Ingredients (all nuts & seeds are natural & raw)
1/2 cup almonds
1/4 cup dried coconut (desiccated/shredded/flakes/chips)
1 tbs pure organic maple syrup (NOTE: if you follow a strictly raw diet, simply substitute the maple syrup for a raw sweetener. Maple syrup is not considered a raw food, but I use it as its health benefits surpass any raw sweetener I could use).
1/2 – 1 tsp cinnamon
Liquid or powdered stevia, to taste
Coconut Cream filling:
1/2 cup cashews
1/3 cup organic coconut cream (I used light)
1/3 cup dried coconut
Seeds of 1 vanilla bean or 1 tsp pure vanilla extract
2 tbs pure organic maple syrup/raw sweetener
5-7 of the most titillatingly tasty strawberries you can get your hands on, sliced, for topping
fresh mint leaves, to serve (optional)
Line a container with baking paper. The container I used was approx. 16cm/16cm (quite small), but if you want to make enough to fill a proper ‘slice’ tray, double the ingredients.
In a high powered food processor, process all dry ‘ biscuit base’ ingredients (except for the stevia) until a crumbly consistency has formed.
Add the wet ingredients and whiz until it all comes together and is sticky.

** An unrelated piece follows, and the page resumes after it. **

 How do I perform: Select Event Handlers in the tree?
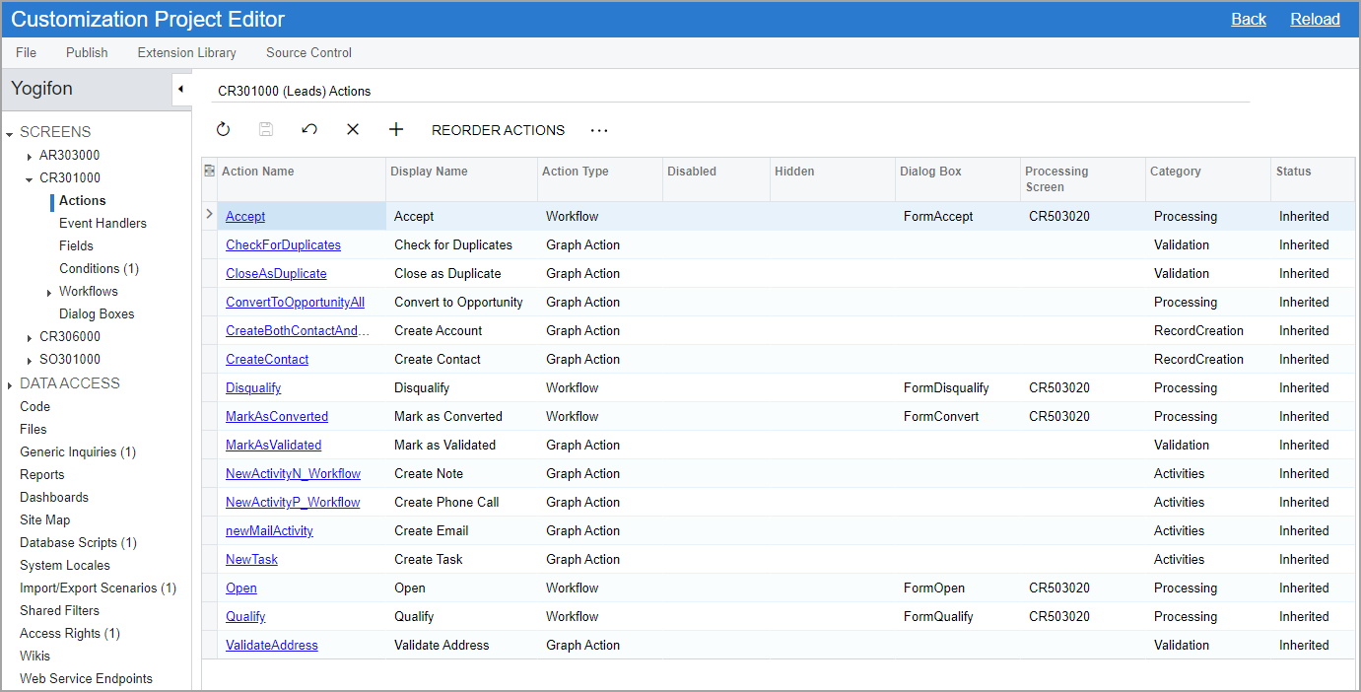click(102, 223)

Taste. If you want it sweeter, gradually add small amounts of stevia until you reach your desired sweetness.
Press mixture firmly and evenly into the base of the lined container/tray and pop into the fridge or freezer while you make the filling.
To make the cashew cream filling, process the cashews and coconut until a fine powder forms.
Add remaining ingredients and process until combined. Spread the coconut cream filling over the biscuit base and allow to set in the fridge for a few hours.
Just before serving, top the coconut cream with sliced strawbs, carefully cut into portions with a sharp knife, top with a few fresh mint leaves for that little extra colour pop, and DEVOUR!